╭─ TEXT FOR ANALYSIS

Why Does it Work? Expert Advice That Could Save Your Relationship
From Relationship Saver Dr. Shoshanna, author of What He Can't Tell You ... and Needs to Say

"This couple have a made a difficult decision that runs against the current of society. They must be able to stand up to the pressure they receive from others and from their family and be secure and at ease with their decision. By directing the extra time and energy available as a result of not having children to each other, they are ensuring that each receives the benefits of this decision, not only the losses. Also, they have been creative in filling up their lives, by joining this club of other like-minded couples to enjoy time with and have support from."



Oniece: 20
Paul: 24

Oniece is color-blind to the differences between her and her boyfriend of five months, Paul. That might be partly because she started falling for him before she knew he was white.

"Mutual friends of ours thought we'd have something in common and encouraged Paul to call me," she said. "He knew I was black, and I just assumed he was too." That impression was reinforced when she shared her frustration with a prejudicial remark that someone had made that day, and he totally agreed with her point of view.

╰─
╭─ GIVEN ENTRIES

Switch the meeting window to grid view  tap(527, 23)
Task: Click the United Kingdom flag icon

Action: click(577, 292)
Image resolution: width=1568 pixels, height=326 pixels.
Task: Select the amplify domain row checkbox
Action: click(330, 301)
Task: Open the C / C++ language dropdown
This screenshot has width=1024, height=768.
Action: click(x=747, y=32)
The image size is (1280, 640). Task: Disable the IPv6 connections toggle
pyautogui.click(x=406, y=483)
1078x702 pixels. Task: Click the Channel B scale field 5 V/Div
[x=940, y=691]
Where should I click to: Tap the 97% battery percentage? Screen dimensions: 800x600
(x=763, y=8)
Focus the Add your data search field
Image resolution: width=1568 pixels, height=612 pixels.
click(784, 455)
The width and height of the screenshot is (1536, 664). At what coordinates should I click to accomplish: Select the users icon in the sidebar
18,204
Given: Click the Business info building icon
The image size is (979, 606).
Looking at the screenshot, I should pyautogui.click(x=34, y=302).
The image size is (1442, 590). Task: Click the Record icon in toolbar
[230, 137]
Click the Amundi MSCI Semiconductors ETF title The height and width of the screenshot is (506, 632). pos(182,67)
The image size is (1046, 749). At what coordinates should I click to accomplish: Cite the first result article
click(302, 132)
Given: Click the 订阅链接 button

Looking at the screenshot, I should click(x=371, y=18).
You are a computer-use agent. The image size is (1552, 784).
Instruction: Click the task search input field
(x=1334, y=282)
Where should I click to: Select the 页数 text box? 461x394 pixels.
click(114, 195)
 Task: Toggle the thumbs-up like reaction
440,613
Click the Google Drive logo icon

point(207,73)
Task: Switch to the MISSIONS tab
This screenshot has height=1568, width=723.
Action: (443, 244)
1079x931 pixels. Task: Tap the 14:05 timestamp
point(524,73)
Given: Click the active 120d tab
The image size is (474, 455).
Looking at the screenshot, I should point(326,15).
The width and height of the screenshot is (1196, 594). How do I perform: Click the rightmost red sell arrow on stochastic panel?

╰─

**WORK INSTRUCTIONS**
Reproduce the stretch of the relationship advice text from "Oniece is color-blind" through "point of view." word for word.

**EXERCISE RESULT**
Oniece is color-blind to the differences between her and her boyfriend of five months, Paul. That might be partly because she started falling for him before she knew he was white.

"Mutual friends of ours thought we'd have something in common and encouraged Paul to call me," she said. "He knew I was black, and I just assumed he was too." That impression was reinforced when she shared her frustration with a prejudicial remark that someone had made that day, and he totally agreed with her point of view.